Immunofluorescence Assay (IFA)

Immunofluorescence assays were performed as described earlier²⁵. Parasites were washed twice with PBS and fixed using 4% paraformaldehyde (ProSciTech, Electron Microscopy-EM grade) and 0.0075% glutaraldehyde (EM grade) in PBS at room temperature for 30 min. Fixed cells were washed 2 times with PBS and permeabilized using 0.1% Triton X-100 at room temperature for 3 min. Cells were washed again twice with PBS followed by blocking with 3%BSA at 4 °C for 1 h. The primary antibodies were used at the following dilutions; rabbit anti-PfAtg8 (1:600), rabbit anti-PfAtg5 (1:400), mouse anti-SSB protein (1:400) and mouse anti-KDEL (1:400) in 3% BSA in PBS for 1 h at room temperature.

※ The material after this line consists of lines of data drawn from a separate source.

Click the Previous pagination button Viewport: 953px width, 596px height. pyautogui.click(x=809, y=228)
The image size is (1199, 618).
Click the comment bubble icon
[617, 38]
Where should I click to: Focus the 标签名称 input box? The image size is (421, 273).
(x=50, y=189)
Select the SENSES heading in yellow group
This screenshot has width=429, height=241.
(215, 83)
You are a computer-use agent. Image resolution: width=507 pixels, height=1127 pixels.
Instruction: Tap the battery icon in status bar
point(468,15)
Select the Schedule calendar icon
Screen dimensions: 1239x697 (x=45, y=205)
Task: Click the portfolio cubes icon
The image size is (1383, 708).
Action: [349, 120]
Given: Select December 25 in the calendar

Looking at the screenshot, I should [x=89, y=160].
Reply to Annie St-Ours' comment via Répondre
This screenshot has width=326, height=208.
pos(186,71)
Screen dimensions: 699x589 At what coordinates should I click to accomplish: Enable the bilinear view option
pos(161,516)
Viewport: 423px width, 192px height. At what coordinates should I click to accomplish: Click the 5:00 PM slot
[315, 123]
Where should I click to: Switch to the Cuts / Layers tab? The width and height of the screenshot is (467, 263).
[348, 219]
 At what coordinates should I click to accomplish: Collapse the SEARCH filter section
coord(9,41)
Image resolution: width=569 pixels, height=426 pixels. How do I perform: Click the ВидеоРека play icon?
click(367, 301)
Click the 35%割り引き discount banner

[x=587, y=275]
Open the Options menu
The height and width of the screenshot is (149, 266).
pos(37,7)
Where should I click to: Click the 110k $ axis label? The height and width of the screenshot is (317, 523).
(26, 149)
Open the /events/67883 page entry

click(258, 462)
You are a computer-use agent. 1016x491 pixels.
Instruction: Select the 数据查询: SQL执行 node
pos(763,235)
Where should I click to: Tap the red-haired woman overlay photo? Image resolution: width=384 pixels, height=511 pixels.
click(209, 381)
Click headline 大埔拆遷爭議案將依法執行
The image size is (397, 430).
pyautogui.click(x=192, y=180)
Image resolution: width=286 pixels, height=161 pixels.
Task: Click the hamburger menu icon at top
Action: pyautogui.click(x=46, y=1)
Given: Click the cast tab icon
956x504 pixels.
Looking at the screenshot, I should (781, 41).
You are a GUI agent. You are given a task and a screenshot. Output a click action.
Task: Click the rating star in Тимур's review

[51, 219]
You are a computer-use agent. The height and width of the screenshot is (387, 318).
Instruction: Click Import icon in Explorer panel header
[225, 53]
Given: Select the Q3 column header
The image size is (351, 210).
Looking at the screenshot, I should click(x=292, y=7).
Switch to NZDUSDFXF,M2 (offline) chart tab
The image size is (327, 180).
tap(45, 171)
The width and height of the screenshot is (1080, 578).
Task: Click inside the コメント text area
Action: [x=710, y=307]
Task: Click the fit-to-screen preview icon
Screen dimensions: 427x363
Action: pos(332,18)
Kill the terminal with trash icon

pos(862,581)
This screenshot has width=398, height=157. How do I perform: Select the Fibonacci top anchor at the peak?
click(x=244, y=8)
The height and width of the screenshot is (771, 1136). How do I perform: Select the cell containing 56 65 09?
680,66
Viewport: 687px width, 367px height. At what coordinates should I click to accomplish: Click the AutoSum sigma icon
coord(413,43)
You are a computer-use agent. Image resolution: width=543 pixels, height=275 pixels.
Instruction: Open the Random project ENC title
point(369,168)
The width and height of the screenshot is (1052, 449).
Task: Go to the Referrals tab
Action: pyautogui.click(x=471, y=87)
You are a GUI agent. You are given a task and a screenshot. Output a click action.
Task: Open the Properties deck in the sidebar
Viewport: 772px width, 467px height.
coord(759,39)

Secondary antibodies used were Alexa Fluor 488- and 568-conjugated goat anti-rabbit and goat anti-mouse (Molecular Probes) respectively at 1:200 dilutions in 3% BSA for 1 h at room temperature. Nucleus was stained with Hoechst 33258 (Sigma). Parasites were mounted over the glass slide using ProLong Gold antifade mountant (Molecular Probes). Images were acquired with Carl Zeiss LSM700 or DeltaVision (Applied Precision, GE) microscope. Software used were Zen and SoftWoRx respectively using a 100X oil immersion phase contrast objective. DIC images were taken with polarized light.